━━ GIVEN TEXT
During the session, Mr. Seward advocated and voted for the admission of Oregon and Minnesota into the Union. He, at the same time, opposed the proscriptive features contained in the constitution of Oregon, and protested against any indorsement of the prejudice on which the proscriptions rested. Minnesota was admitted, but the bill for the admission of Oregon, after passing the senate, failed in the house of representatives.

One of the most remarkable pages in the history of Mr. Buchanan's administration will be that which relates to his management of affairs in the territory of Utah. Having formally removed Brigham Young from the office of governor and appointed Alfred Cumming as his successor, the president determined to send a body of troops to Utah with the new governor, to act as his posse comitatus. This little army, only three hundred strong, with a train of wagons six miles in length, started on its long and dangerous march in the autumn of 1857. During its tedious journey the train was attacked by the Indians on the route, robbed of its cattle, overtaken by Siberian snows and despoiled of a large portion of its supplies. Five hundred of its animals died in one night of cold and hunger, and fifty wagons were captured and burned by emissaries of Brigham Young. After repeated hardships, and losses amounting to millions of dollars, the train reduced to a fragment of its original proportions, arrived within one hundred miles of Salt Lake city and there went into winter quarters. A serious abridgment of rations was necessary to save the army from starvation. Brigham Young resolutely forbade the entrance of Governor Cumming and his forces into the city, and it was only by a mortifying submission that they were allowed to remain in their encampment without destruction. Thus, for several months, the rebellious people of Utah were suffered to harass and destroy the army of the United States and put its authority at defiance. Fortunately for humanity, an actual conflict was avoided by the interposition of a private gentleman of influence and practical benevolence.' The dishonor of the administration's conduct, however, remains. A bill, introduced in the senate, increasing

1 Thomas L. Kane, of Pennsylvania.
━━━━
━━ DATA LISTING
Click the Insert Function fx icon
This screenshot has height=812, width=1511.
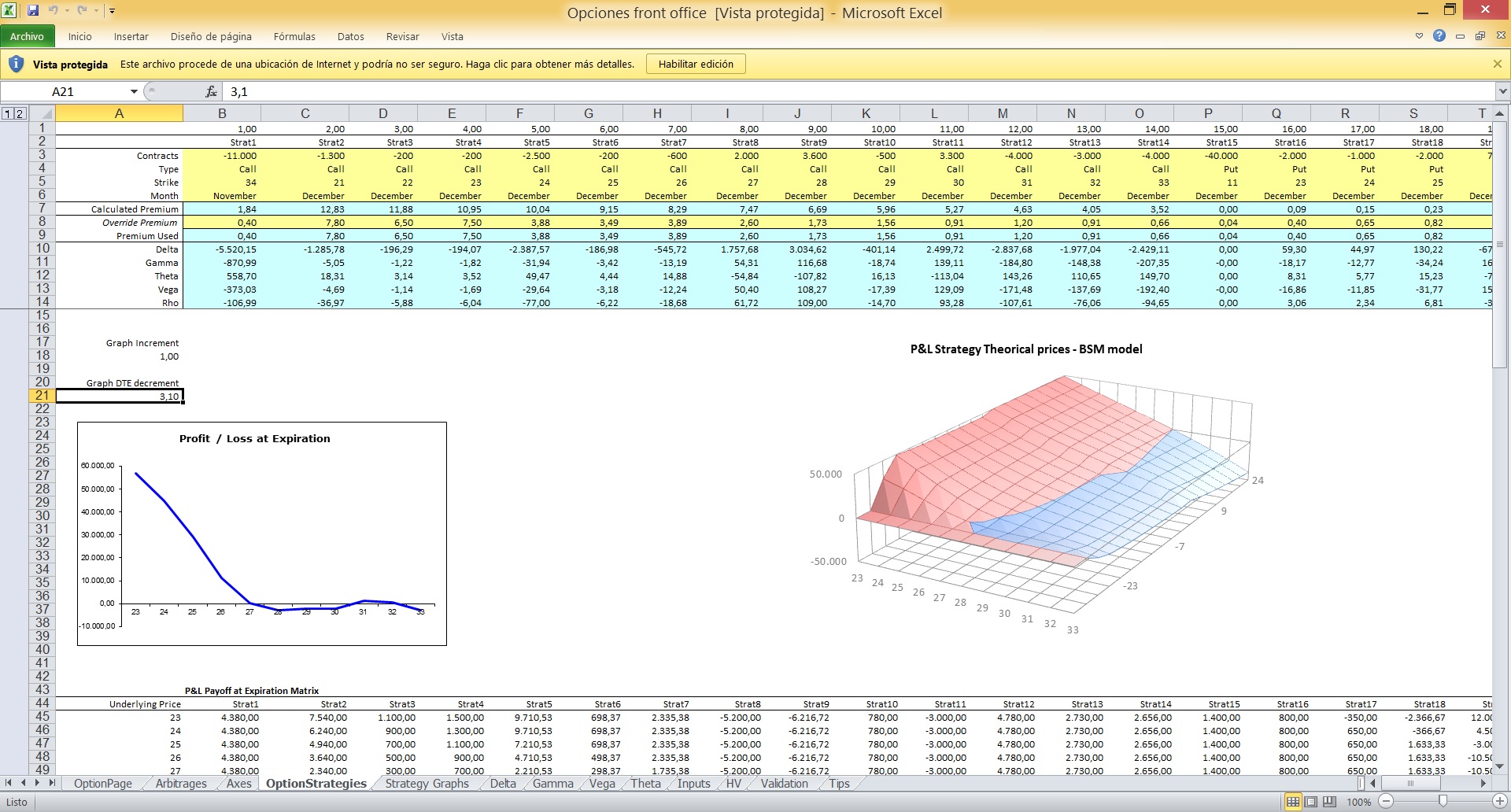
━━━━
━━ DATA LISTING
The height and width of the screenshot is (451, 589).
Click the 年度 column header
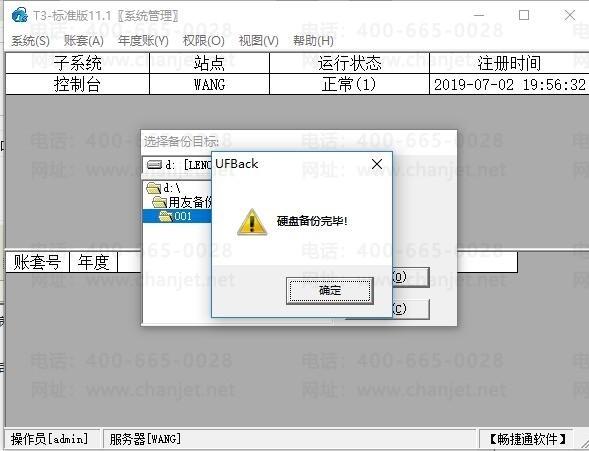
━━━━
### WHAT IS ASKED
a) Decide whether each statement below agrees with the historical passage, answering yes or no and quoting the exact words of the passage that settle it: (i) Minnesota was admitted into the Union. (ii) The body of troops sent to Utah with the new governor numbered five thousand men. (iii) The train went into winter quarters within one hundred miles of Salt Lake city.
b) Reproduce the stretch of the historical passage from "During the session, Mr." through "house of representatives.", word for word.
c) Rewrite the paragraph of the historical passage that begins "During the session, Mr. Seward" as a short list that keeps its main facts.

### SET OF ANSWERS
a)
(i) Yes: "Minnesota was admitted"
(ii) No: "This little army, only three hundred strong"
(iii) Yes: "arrived within one hundred miles of Salt Lake city and there went into winter quarters"

b)
During the session, Mr. Seward advocated and voted for the admission of Oregon and Minnesota into the Union. He, at the same time, opposed the proscriptive features contained in the constitution of Oregon, and protested against any indorsement of the prejudice on which the proscriptions rested. Minnesota was admitted, but the bill for the admission of Oregon, after passing the senate, failed in the house of representatives.

c)
- Mr. Seward advocated and voted for admitting Oregon and Minnesota into the Union.
- He opposed the proscriptive features in Oregon's constitution and protested against endorsing the prejudice behind them.
- Minnesota was admitted.
- The bill to admit Oregon passed the senate but failed in the house of representatives.